KÖRBURUN - HİKMET HÜKÜMENOĞLU


"İnsan kalemini kaybeder, anahtarını kaybeder. Sonra da bulur. Babasını kaybetmez ki! O kadar saçma geliyor ki! Nereye koyduğumu unuttuğum bir eşya gibi günün birinde karşıma çıkmayacak.
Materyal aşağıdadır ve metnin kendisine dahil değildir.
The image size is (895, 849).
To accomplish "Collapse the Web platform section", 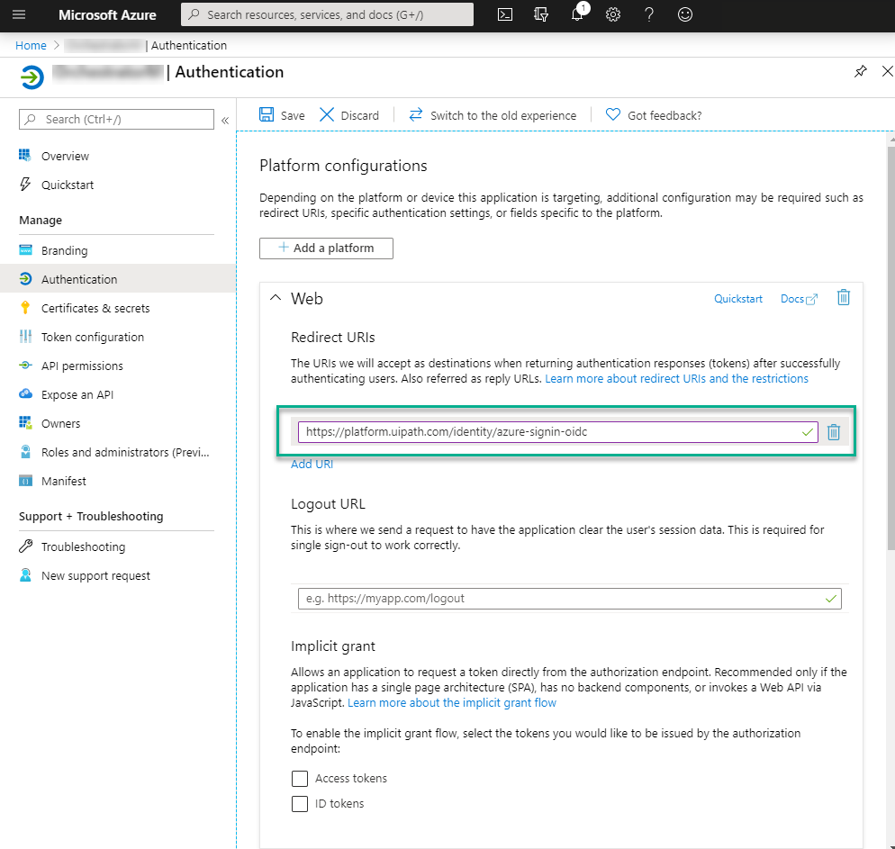I will pos(276,298).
Çünkü artık öyle birisi yok."


Hikmet Hükümenoğlu’nun, Attila İlhan Edebiyat Ödülü’ne layık görülmüş bu romanı, Körburun isimli bir adada yaşananları, devamlı değişen bir anlatıcı ve zaman akışıyla aktarıyor okuyucuya. Turistlerin rağbet etmediği, akıntılar yüzünden teknelerin yanaşmadığı, günde sadece iki vapur seferi yüzünden gidip gelmesi dert olan, bir avuç kalmış Rum azınlıkla Türklerin kavgasız gürültüsüz birlikte yaşadığı Körburun hikayede aslında var olmayan Prens Adalarından biri.

Ön planda bir aşk hikayesi,arka planda 27 Mayıs süreci.Yıllar yavaş yavaş ilerlerken ülkenin atmosferi ile adaya ekilen kin ve nefret tohumları pek çok kişinin hayatını değiştirecektir.

Yazar 64 zorunlu göçü ve askeri darbeler üzerinden geçmişle hesaplaşmaya girerken yarattığı karakter özelinde toplumsal ve ekonomik yükselişi, aslında sermayenin başkalarının acıları üzerine nasıl inşa edildiğini gösteriyor.Kötülük etrafında hızla örgütlenebilen linç kalabalıkları tarihin aşina olduğu bir durum. Öte taraftan lince katılmayanların sessizliği ile yakın tarih yazılıyor.

Roman karakterlerin hayat hikayeleri ile ülke 12 Eylül darbesine doğru giderken "güc" ün meselesi de değişiyor. Artık "düşman" gençlerdir. Bu anlamda ada bir Türkiye metaforu gibidir.
Karakter zenginliği,sade uslubu ve akıcı kurgusuyla keyifli bir kitaptı.Hala okumayanlar varsa tavsiyemdir.


2 yorum:

  1. Daha önce hiç duymamıştım kitabı... Listeme aldım, bulursam okurum

    YanıtlaSil
    Yanıtlar
    1. Zengin bir kitaptı,umarım beğenirsiniz.